» **WHAT YOU NEED TO DO**:
• 1. Answer these questions from the article on Iran's morality police:
(a) Which official announced the decision to abolish the morality police?
(b) At what kind of event did that official make the remark?
(c) In what setting did President Ebrahim Raisi allude to potential reforms?
• 2. Resume the article on Iran's morality police after its final sentence.

» **EXTRACTED TEXT**:
.....
Iran scraps morality police, mulls changes to hijab law

Photo: Fars News

Iranian authorities have abolished the country’s morality police after months of anti-government protests across the country, triggered by the death of Mahsa Amini who died while in the controversial police force’s custody.

According to Iranian media reports on Sunday, Iran’s Attorney General Mohammad Jafar Montazeri announced the decision and said the morality police had “nothing to do with the judiciary”.

Montazeri’s remark was made during a religious event and was in response to a question posed by a participant on the status of the morality police.

On Saturday, the Iranian media meanwhile reported that according to Montazeri, Tehran was reviewing its laws on dress codes for women.

Iran’s President Ebrahim Raisi also alluded to potential reforms in a televised address on Saturday when he reiterated the link between Iran’s Islamic and republican foundations but added that “there are methods of implementing the constitution that can be flexible.”
.....
Collected data entries:
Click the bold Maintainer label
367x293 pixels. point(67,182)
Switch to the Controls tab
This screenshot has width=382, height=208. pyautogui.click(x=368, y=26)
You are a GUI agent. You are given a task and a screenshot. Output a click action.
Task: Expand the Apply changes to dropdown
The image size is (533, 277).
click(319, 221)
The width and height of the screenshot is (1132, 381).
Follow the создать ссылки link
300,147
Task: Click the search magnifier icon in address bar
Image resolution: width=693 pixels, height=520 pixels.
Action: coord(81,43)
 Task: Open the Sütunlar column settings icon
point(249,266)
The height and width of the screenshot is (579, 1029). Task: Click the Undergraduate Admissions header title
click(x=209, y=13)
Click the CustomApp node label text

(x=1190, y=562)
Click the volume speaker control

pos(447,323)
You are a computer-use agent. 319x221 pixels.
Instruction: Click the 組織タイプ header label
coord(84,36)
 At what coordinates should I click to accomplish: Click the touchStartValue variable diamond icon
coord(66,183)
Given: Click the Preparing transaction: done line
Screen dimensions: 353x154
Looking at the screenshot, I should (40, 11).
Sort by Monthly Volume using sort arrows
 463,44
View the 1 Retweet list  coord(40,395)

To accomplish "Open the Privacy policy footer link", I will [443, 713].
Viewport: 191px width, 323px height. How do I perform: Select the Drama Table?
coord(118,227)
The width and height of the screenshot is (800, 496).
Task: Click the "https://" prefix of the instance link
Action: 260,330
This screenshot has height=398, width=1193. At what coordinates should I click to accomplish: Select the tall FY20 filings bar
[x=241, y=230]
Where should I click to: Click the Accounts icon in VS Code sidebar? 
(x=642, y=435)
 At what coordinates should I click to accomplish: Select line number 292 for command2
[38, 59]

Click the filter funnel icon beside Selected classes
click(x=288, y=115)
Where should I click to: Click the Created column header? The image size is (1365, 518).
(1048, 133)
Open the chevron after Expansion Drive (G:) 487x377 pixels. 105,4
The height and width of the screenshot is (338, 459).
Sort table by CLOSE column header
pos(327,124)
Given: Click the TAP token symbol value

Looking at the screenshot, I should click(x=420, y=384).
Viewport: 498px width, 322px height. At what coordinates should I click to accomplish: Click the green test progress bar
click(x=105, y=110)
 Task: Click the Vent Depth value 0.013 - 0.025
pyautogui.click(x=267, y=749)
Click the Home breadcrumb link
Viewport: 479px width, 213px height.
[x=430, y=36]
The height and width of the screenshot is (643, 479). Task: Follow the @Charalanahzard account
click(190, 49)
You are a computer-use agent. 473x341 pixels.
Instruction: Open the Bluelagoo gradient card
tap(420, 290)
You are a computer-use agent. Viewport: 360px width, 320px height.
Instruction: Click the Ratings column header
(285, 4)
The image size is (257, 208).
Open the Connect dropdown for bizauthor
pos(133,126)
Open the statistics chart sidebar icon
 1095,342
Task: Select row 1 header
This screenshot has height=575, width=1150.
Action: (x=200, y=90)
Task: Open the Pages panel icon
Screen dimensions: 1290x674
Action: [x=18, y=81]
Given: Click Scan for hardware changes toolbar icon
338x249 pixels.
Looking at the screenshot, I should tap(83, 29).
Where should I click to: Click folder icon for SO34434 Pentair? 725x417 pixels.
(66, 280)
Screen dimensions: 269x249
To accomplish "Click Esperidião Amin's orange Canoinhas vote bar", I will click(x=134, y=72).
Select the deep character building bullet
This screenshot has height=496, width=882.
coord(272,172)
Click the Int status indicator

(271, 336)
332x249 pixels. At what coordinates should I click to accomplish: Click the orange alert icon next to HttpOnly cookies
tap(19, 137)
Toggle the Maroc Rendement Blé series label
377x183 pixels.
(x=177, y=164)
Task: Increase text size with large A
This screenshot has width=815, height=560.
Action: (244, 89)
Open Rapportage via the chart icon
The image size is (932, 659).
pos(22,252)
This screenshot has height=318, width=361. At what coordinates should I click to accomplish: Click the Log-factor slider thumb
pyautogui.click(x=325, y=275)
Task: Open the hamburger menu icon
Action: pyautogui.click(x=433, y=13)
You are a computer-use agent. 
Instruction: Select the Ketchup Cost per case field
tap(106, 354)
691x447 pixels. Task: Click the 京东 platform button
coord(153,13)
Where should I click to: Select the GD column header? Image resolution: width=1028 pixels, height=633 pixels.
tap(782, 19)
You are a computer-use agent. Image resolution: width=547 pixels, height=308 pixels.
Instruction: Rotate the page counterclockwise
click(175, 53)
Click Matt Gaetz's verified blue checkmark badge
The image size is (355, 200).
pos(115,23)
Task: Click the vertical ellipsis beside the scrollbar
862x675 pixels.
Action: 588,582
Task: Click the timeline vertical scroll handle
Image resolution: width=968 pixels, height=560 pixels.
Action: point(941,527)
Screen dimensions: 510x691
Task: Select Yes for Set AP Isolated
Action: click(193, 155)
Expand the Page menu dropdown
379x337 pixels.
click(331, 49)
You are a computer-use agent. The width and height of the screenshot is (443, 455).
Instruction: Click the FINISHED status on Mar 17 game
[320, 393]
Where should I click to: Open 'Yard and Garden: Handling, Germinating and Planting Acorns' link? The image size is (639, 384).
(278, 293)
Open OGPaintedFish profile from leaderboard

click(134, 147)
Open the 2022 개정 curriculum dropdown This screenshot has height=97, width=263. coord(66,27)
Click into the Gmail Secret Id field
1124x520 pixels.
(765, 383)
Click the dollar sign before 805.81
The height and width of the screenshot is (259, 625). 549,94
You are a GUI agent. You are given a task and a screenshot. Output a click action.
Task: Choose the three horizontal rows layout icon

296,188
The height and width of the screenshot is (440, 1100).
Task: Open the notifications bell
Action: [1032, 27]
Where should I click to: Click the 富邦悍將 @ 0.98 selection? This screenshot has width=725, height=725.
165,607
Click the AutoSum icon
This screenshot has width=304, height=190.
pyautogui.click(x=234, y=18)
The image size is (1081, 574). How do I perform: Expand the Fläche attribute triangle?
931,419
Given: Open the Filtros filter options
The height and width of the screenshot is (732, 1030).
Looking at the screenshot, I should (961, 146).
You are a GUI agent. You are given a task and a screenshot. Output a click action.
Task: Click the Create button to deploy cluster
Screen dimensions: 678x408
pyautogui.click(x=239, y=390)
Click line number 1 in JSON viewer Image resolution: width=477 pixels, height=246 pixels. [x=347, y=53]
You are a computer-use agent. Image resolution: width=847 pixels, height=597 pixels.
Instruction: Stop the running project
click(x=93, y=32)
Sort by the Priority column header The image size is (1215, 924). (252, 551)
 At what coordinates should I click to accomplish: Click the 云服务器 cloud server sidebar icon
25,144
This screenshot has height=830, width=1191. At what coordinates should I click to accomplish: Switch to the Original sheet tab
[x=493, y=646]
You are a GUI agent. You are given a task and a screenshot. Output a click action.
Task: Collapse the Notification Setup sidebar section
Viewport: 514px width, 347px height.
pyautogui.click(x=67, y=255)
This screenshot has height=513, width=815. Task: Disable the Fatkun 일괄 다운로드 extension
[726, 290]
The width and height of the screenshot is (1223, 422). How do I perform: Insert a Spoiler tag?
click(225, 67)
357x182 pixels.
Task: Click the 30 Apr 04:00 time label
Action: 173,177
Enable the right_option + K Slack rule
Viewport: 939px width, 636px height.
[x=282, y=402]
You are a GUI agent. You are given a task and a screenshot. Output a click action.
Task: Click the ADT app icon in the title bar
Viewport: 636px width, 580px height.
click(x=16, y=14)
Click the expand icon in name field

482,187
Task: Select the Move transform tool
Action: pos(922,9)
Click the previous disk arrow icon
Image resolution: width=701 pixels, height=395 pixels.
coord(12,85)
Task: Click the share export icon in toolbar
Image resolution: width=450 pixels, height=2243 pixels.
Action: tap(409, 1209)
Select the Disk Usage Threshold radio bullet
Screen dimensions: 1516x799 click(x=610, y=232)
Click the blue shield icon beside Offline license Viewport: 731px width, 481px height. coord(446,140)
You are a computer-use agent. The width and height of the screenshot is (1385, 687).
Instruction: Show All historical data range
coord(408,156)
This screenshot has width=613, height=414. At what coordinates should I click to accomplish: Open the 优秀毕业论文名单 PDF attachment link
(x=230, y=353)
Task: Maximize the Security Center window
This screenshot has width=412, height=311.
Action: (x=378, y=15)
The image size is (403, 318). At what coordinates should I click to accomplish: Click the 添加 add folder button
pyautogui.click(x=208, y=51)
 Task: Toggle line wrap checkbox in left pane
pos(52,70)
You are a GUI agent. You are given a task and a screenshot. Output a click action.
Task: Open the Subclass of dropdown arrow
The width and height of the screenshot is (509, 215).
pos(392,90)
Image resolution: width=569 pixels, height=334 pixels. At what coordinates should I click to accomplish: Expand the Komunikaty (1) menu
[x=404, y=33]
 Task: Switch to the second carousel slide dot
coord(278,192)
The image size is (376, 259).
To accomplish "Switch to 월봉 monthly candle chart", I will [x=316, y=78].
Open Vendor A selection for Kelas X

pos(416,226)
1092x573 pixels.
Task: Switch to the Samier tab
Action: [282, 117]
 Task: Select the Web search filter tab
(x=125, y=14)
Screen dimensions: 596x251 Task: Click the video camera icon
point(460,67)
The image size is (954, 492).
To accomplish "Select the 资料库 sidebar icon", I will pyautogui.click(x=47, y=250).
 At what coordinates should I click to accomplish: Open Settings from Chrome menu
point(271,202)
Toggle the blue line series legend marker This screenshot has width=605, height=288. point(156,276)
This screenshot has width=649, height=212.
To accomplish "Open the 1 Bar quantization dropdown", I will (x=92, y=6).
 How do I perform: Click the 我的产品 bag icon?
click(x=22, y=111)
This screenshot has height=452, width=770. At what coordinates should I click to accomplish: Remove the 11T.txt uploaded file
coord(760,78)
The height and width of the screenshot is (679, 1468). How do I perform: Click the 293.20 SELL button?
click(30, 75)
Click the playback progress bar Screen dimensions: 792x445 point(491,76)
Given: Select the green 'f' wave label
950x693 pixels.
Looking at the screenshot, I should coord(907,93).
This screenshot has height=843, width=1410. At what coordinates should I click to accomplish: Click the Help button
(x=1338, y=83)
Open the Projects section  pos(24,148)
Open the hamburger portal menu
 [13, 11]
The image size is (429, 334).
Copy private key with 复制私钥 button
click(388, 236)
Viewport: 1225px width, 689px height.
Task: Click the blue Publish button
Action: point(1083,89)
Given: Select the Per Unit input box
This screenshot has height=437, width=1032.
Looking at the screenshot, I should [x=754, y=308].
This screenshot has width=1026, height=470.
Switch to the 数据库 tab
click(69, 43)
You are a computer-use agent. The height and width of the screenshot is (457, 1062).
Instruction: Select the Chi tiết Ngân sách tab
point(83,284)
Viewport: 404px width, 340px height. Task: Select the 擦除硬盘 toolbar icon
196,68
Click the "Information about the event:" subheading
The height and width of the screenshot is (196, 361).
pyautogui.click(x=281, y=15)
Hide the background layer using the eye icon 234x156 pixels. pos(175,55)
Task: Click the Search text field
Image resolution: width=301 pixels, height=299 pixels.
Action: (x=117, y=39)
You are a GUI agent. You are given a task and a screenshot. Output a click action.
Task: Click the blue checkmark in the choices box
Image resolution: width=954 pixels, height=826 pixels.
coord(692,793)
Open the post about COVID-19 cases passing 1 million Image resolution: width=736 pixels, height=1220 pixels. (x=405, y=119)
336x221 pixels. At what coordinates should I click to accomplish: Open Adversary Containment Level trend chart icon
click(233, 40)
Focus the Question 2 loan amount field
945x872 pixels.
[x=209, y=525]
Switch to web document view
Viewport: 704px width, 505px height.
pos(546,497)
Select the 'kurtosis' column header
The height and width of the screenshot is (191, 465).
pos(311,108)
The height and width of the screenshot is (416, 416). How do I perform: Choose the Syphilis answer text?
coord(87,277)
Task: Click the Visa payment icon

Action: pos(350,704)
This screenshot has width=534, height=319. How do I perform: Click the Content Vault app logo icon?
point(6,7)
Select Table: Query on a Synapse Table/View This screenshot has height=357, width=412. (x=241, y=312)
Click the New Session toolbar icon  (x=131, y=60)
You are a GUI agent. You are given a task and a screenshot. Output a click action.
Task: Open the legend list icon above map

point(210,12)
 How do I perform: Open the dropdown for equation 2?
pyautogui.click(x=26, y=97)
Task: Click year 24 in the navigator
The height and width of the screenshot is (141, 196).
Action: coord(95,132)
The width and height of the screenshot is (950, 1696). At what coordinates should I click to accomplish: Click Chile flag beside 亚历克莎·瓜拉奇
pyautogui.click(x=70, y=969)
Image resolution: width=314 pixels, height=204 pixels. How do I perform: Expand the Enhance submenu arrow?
.....
» **TASK RESULTS**:
• 1.
(a) Iran's Attorney General, Mohammad Jafar Montazeri
(b) A religious event
(c) A televised address on Saturday

• 2.
Forbes reported that this announcement is likely an effort by the Iranian government to quell protests that have rocked the country since September.

Despite the move, protesters in Iran on Sunday called a three-day strike this week, with protests planned Wednesday, when Raisi will address students in Tehran.

Wednesday is celebrated in Iran as Student Day and to coincide with the day, protesters are calling for strikes by merchants and a rally towards Tehran’s Azadi (Freedom) Square, according to Reuters.

They have also called for three days of boycotting any economic activity starting on Monday.

Similar calls for strike action and mass mobilization have in past weeks resulted in an escalation in the unrest which has swept the country – some of the biggest anti-government protests since Iran’s 1979 Islamic Revolution

Tehran has however continued its brutal crackdown on protests across the country and as of Sunday, at least 470 protesters had been killed, the US-based Human Rights Activists in Iran (HRAI) stated.

According to the organization, at least 64 children are among the total number of people killed.

The activist HRANA news agency meanwhile said 18,210 demonstrators had been arrested and 61 members of the security forces were killed since September.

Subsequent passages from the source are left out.